This is no surprise as President Trump has managed to roll back, or is in the process of rolling back, 83 environmental rules. As of this fall, one amendment affecting the Food Safety and Inspection Service states that uninspected products such as pet food can be made in the same space as human food and is then not subject to inspection, as long as it is made “outside the hours of inspection.” Whether that product goes to a human or a pet in part depends on if it was processed during or outside of inspection hours. Meat is part of the $20 billion of food products and ingredients crossing from the U.S. to Canada.
What happens when food ingredients are produced in these spaces? What are the human rights and social impacts?
An internal U.S. government report clearly indicates a strong desire by the U.S. to increase ingredient sales to Canada in many areas, including baked goods, baby foods (including meats), processed fruits and vegetables, dairy, snacks, condiments, biscuits, rice, pasta, noodles and edible oils.
The report recognized that Canada has a “sophisticated” food-processing industry and an aware public that expects to be able to locally identify food and expects transparent corporate social responsibility. My question is: How do American food ingredients that are in a constant state of deregulation fall into the ethical Canadian food-processing space?

=== Collection entries ===
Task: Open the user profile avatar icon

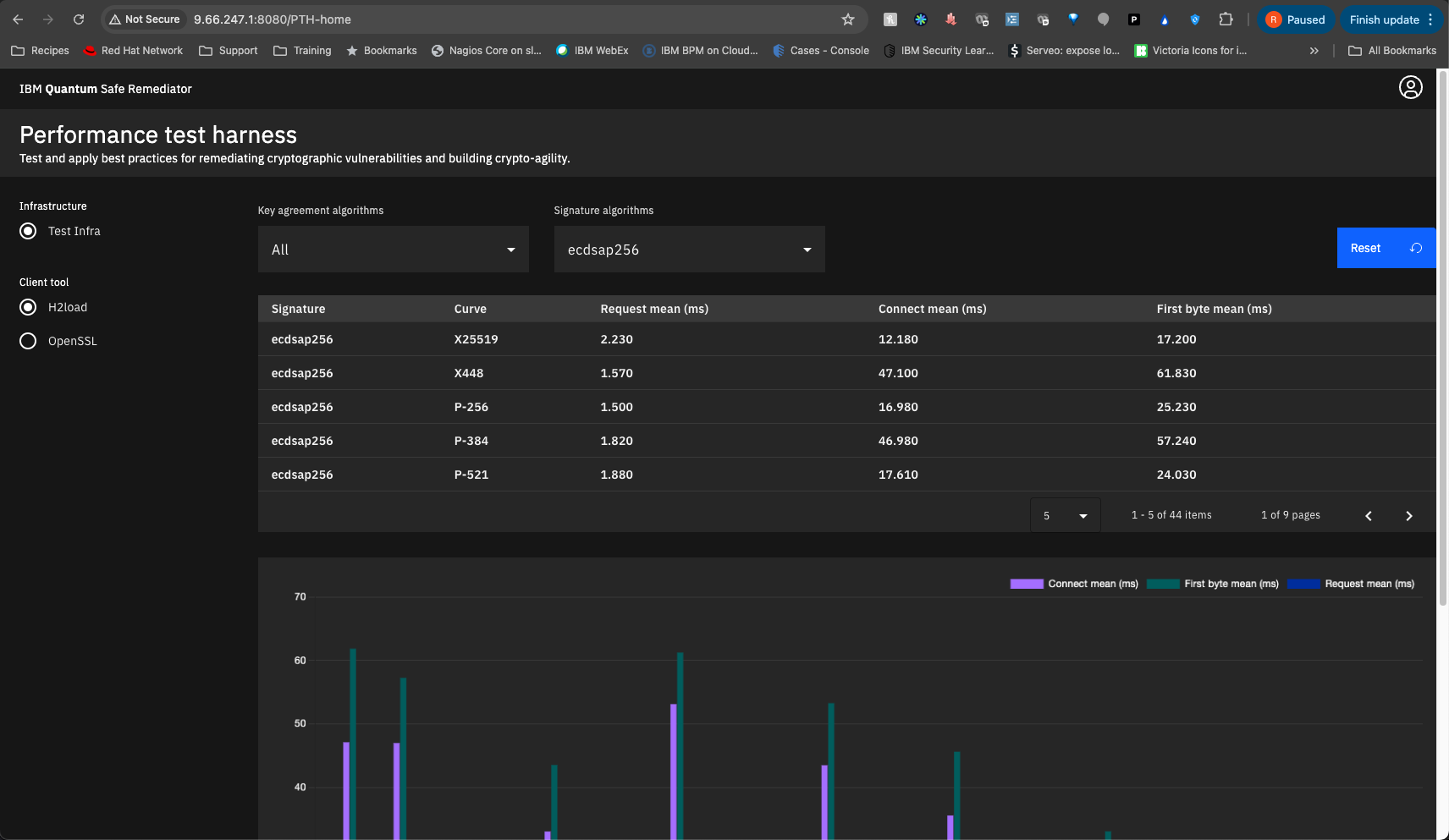Action: (x=1410, y=88)
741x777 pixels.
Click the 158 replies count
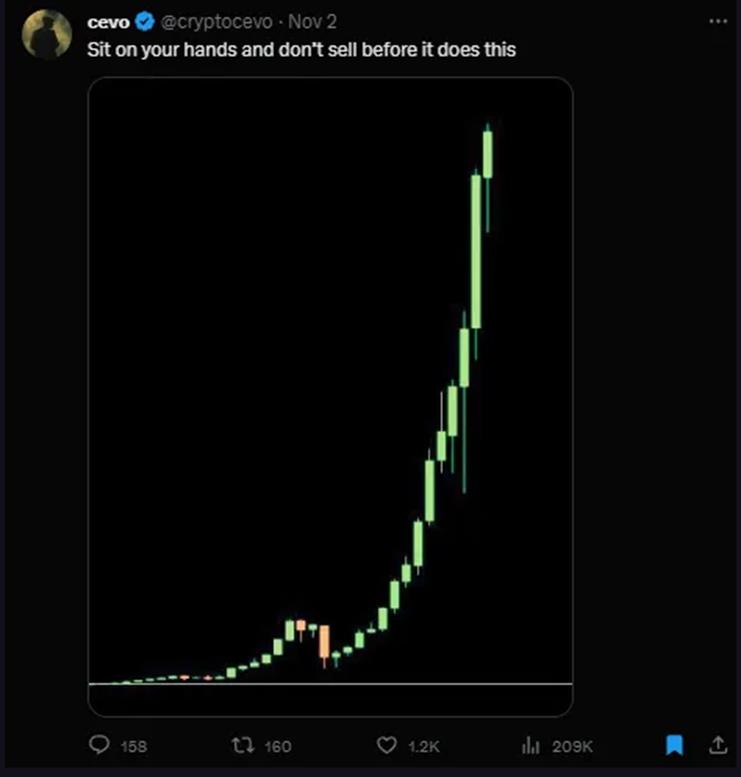tap(133, 746)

=== EXERCISES TO COMPLETE ===
a) Repeat word for word the part of the text on U.S. food deregulation starting at "What happens when" and ending at "Canadian food-processing space?".
b) Write what comes next in the text on U.S. food ingredients and Canadian food processing, picking up after its final sentence.
The records have no connection to the text.

=== EXPECTED RESPONSES ===
a)
What happens when food ingredients are produced in these spaces? What are the human rights and social impacts?
An internal U.S. government report clearly indicates a strong desire by the U.S. to increase ingredient sales to Canada in many areas, including baked goods, baby foods (including meats), processed fruits and vegetables, dairy, snacks, condiments, biscuits, rice, pasta, noodles and edible oils.
The report recognized that Canada has a “sophisticated” food-processing industry and an aware public that expects to be able to locally identify food and expects transparent corporate social responsibility. My question is: How do American food ingredients that are in a constant state of deregulation fall into the ethical Canadian food-processing space?

b)
Our food workforce brings us thousands of ingredients as well as such staples as sliced bacon, salad in a bag, boxed kiwis, marinated steak, meat and meatless proteins, frozen cake, concentrated orange juice in a can, whipping cream, crackers, chicken kabobs, condiments, candies, pickles, berry jam, fish sticks, flour, frozen peas, falafels, popcorn shrimp, burritos, biryanis and dumplings. The list is eternally long. And, behind everything we eat is a real live person — someone’s mom or dad, sister or brother, husband or wife.
In the self-regulated and self-deregulated world of food, particularly in the U.S., we must remember that it is these folks who are critical in the process to bring nutrition to our plates. So often we say grace thanking ‘the hands that grew and prepared this food,’ but seldom does society acknowledge that someone had a mentally fatiguing job and stood on a line for 12 hours to bring it to the shelf.
As major trading partners and because of proximity, Canadian manufacturers might be careful that they are not guilty by association despite their own stringent food safety and food-processing protocols. Our consumers and our customers care.
In our efforts to provide the best quality in food and food products for ourselves and all Canadian export partners, we need to be cognizant of where that food or food ingredient was manufactured and what the environmental and social impact of that process was.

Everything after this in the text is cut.